Столь же демонстративно, как невозмутимость, Шелепа выказывал свою немногословность. Бронников пытался у него вызнать — куда едем, где встретимся, что к чему, вообще говоря, не в подворотне же пить, черт возьми!
— Не в подворотне, — отвечал Шелепа. — Это верно.
Но от ответов уклонялся, гундосил под нос какую-то итальянскую песенку из наисладчайших.
— Вот чудило, — беззлобно ругал его Бронников, — что ты из себя шведскую разведчицу корчишь! Я же знаю — все твои кореша пьянчуги, никаких тайн в отношении пьянчуг быть не может. Они за стакан сами все расскажут.
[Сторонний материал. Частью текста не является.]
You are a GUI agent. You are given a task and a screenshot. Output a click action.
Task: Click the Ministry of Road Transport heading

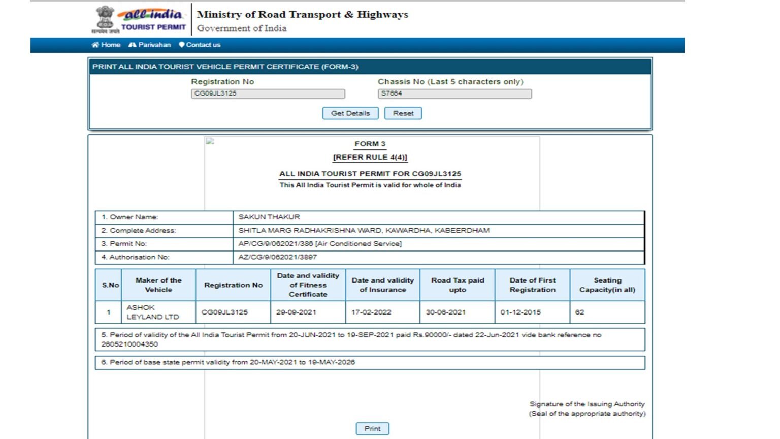302,14
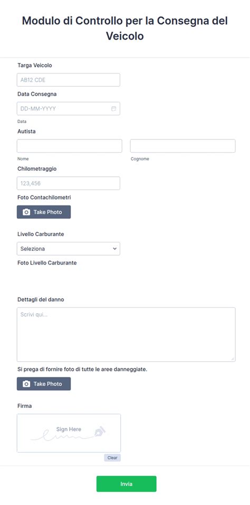Click camera icon below damaged areas note

tap(26, 384)
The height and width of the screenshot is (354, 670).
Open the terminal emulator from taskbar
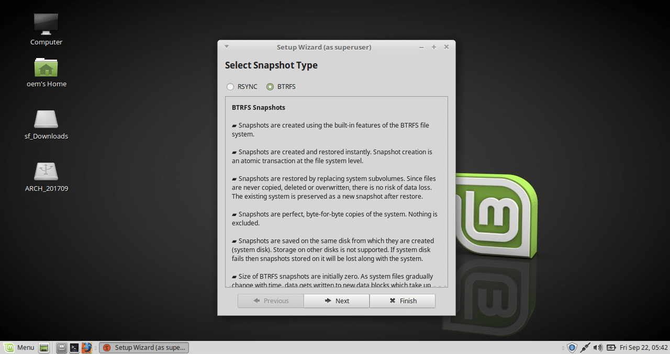(74, 347)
Если кто спросит, конечно.
Шелепа делал нос набок, хмыкал, холодно посматривал то на светофор, то на мордатого постового, хозяйски прохаживающегося по загазованному перекрестку, потом втыкал передачу и снова начинал подрезать при обгоне — в общем, занимался тем, чем привык заниматься, а дела не говорил.
Подкатили к большому дому в одном из переулков центра.
— Сиди, — сказал Шелепа, — сейчас мастеров приведу. Камнерезов-то…
Помахивая ключами, он пошел к подъезду, и Бронников, глядя в спину, в куцую куртчонку на широких, мужиковато костистых плечах, неожиданно успокоился и понял, что все будет в порядке, без дураков.
День был серенький, половинчатый какой-то; выглянуло солнце, помаячило между двумя тучами, пустило по асфальту несколько неуверенных зыбких теней, потом они растеклись и пропали, а вместе с ними и солнце; поблескивавшая перед мраморным крыльцом лужа потемнела, и мрамор стал серым, словно плохая бумага. Невразумительная вывеска одним-единственным словом, и то не напрямик, намекала на то, что учреждение имеет отношение к военному ведомству.
Обхватив руками сумку, Бронников смотрел перед собой в стекло. Стекло было новехонькое, ничуть не поцарапанное. Какая машина, такое и стекло. Шелепа менял машины не реже чем раз в два года.
Конечно, если этак вот, со стороны, беспристрастно то есть, посмотреть — ну жулик и жулик, другого слова не найти. Чем он занимался сейчас — Бронников не знал, однако был уверен, что занятие это если не за границей, отделяющей явления подзаконные от противозаконных, то на самой черте. Приторговывал, сводил, наваривал… Как-то обмолвился, что содержит видеотеку: плати червонец, бери подпольную кассету, смотри. В общем, экзотика: Бронников и видеомагнитофона-то в глаза отродясь не видел, да и жизни такой себе не пожелал бы — за срамные фильмы червонцы сшибать. А Шелепе вроде ничего, нравилось…
В студенческие годы все было по-другому, ничем таким и не пахло. Все полагали, что Шелепа при распределении останется на кафедре. Стажерство, аспирантура… научная деятельность. Кому же еще, если не Шелепе, — немного безалаберный, зато одаренный. Даже талантливый. И отец в министерстве. С третьего курса Шелепа, имея в виду именно распределение, стал активным комсомольцем. Ничего плохого он при этом в общем-то не делал — ну, мыкался по коридорам института с папочкой под мышкой и значком на груди, вечно субботники организовывал — на то и оргсектор. Бронников любил его не за это.